The Ottawa Journal quoted one unnamed player about their 5 day layover.
"We had one practice while we stuck around Skagway. It was a rink 40 feet by 50, half of it covered with sand, which dulled our skates."
The team finally left Skagway on New Year's Eve, 1904. Upon arrival boarded a train to take them 200 miles north to Vancouver, then another to lead them to Ottawa. The players reportedly tried to keep active by skipping rope in the smoking car. They arrived one day before the opening game of the Stanley Cup final. The weary group asked for the games to be put back a few days, but the request was denied.
Exhausted and horribly over matched, the Nuggets, wearing "gaudy uniforms of black and gold stripes with white knickers and striped stockings" were blown away by the likes Harry Westwick, Harvey Pulford, Alf Smith and "One Eyed" Frank McGee.
After being thumped 9-2 in game one, the Ottawa Journal reported "The visitors were clearly outclassed. It is true they hardly had time to get in shape, but the form they showed was most mediocre."

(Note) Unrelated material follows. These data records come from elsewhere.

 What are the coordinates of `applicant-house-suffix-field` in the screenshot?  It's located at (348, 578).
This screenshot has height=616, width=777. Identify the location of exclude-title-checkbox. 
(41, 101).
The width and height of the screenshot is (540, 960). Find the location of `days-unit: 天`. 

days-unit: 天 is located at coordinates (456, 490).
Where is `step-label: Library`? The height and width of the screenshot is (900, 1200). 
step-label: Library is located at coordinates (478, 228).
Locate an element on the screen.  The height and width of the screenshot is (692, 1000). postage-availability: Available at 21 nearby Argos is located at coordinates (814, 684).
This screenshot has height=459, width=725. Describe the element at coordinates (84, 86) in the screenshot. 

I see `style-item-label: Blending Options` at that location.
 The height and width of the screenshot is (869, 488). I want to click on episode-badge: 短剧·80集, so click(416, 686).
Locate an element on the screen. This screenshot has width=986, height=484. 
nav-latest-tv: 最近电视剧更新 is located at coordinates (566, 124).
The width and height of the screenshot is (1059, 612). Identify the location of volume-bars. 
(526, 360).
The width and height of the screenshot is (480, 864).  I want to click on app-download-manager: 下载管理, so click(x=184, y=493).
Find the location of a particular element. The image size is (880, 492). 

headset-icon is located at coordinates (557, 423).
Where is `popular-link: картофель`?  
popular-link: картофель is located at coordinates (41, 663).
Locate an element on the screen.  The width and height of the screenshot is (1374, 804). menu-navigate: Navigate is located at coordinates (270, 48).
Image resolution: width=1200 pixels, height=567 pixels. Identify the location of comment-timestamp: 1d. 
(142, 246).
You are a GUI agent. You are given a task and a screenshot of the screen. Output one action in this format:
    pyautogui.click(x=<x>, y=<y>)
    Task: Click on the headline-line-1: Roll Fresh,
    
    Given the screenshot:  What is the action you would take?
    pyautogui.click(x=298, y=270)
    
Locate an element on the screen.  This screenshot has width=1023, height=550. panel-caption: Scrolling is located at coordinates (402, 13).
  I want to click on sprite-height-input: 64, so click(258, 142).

Scoring star Frank McGee scored only one in the opening game, but erupted for a Stanley Cup record 14 goals in game 2, a 23-2 walloping. The muscular McGee was an early era hockey star. He would score 63 goals in 22 Stanley Cup games in his career.
Ludicrously defeated, the Klondikers stayed back east on a 23 game barnstorming exhibition set in Ontario, Quebec and the maritimes and to enjoy life "on the outside" before the taxing trip back home.
Poor Albert Forrest. He was named as team MVP in the Stanley Cup challenge, and later would be the focus of hockey historian Brian McFarlane's kids fictional book The Youngest Goalie. The team didn't seem to care much after the barnstorming series was over. Described as "frugal as a church mouse," the teenager walked alone through the final 350 miles from Pelly Crossing to Dawson City.
Another book you should read is Dawson City Seven by Don Reddick. I haven't read it yet, so I can't offer a solid review. But Reddick has his own website as well, and you can sift through his site like a goldpanner and find some real nice nuggets of information.
In 1997, locals from a now-sleepy Dawson City re-enacted the 1905 championship. They traveled the same route as the original Nuggets, except for the Whitehorse to Skagway train route, which no longer exists. Upon arrival in Ottawa, the team competed against the Ottawa Senators Alumni team at the Corel Centre. The Sens won 18-0. The teams split the revenues. Ottawa donated their money to the Heart Institute while the Dawson team contributed to Yukon Special Olympic and Yukon Minor Hockey.